发布时间：2018-12-18 07:26

【摘要】：目的慢性乙型肝炎（Chronic hepatitis B, CHB）已成为一种世界性慢性肝脏疾病。CHB与病毒基因型、年龄、环境因素、宿主因素等因素有关，更认为与遗传因素有密切关系。到现在，国内外许多研究指出PNPLA3基因多态性与NAFLD、酒精性肝病、丙型肝炎等肝脏疾病都有密切关系，然而现在还没有关于PNPL A3基因rs738409多态性与慢性乙型肝炎之间联系的报道研究。

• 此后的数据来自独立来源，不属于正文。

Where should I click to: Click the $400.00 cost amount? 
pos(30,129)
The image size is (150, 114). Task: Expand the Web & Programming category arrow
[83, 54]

鉴于上述原因，在青岛中国汉族人群慢性乙型肝炎患者中我们研究PNPLA3基因rs738409多态性的分布情况，探索青岛地区汉族人群中PNPLA3基因多态性与慢性乙型肝炎的相关性。方法本研究通过病史的采集及生化数据结果的整理，共收集标本349例，其中CHB患者185例和健康对照受试者164例。在CHB组及正常组中，外周血进行DNA提取，采用多聚酶链式反应（PCR）扩增目的基因片段序列及应用基因测序方法检测PNPLA3基因rs738409多态性，通过测序结果确定其基因型和等位基因的分布。CHB组与对照组各基因型是否具有群体代表性通过Hardy-weinbeurg遗传平衡定律分析，非条件Logistic回归分析基因变异及CHB相关因素之间的联系。数据分析应用统计学软件SPSS17.0。结果 rs738409GG、GC和CC3种基因型在CHB组和对照组中均被检出：CHB组GG型占13.0%，GC型占37.8%，CC型占49.2%；对照组GG型占6.7%，GC型占30.5%，，CC型占62.8%，基因型分布差异有统计学意义（P0.05）。CHB组与对照组rs738409等位基因频率差异有统计学意义（P0.05）。其中CHB组rs738409G等位基因占31.9%，高于正常对照组的21.9%；G等位基因患CHB的风险是C等位基因的1.67倍（OR=1.67,95%CI:1.18-2.34, P=0.003）。经混杂因素校正后，Logistic回归模型分析结果显示与与CC纯合子携带者相比，携带危险等位基因G的GG+AG基因型增加慢性乙型肝炎的发生风险，比值比为1.76，95％可信区间为1.13-2.35。进一步说明PNPLA3基因与慢性乙型肝炎的发生有关。结论这研究显示在青岛地区中国汉族人中rs738409G基因增加慢性乙型肝炎的风险性，其作用机制有待进一步研究。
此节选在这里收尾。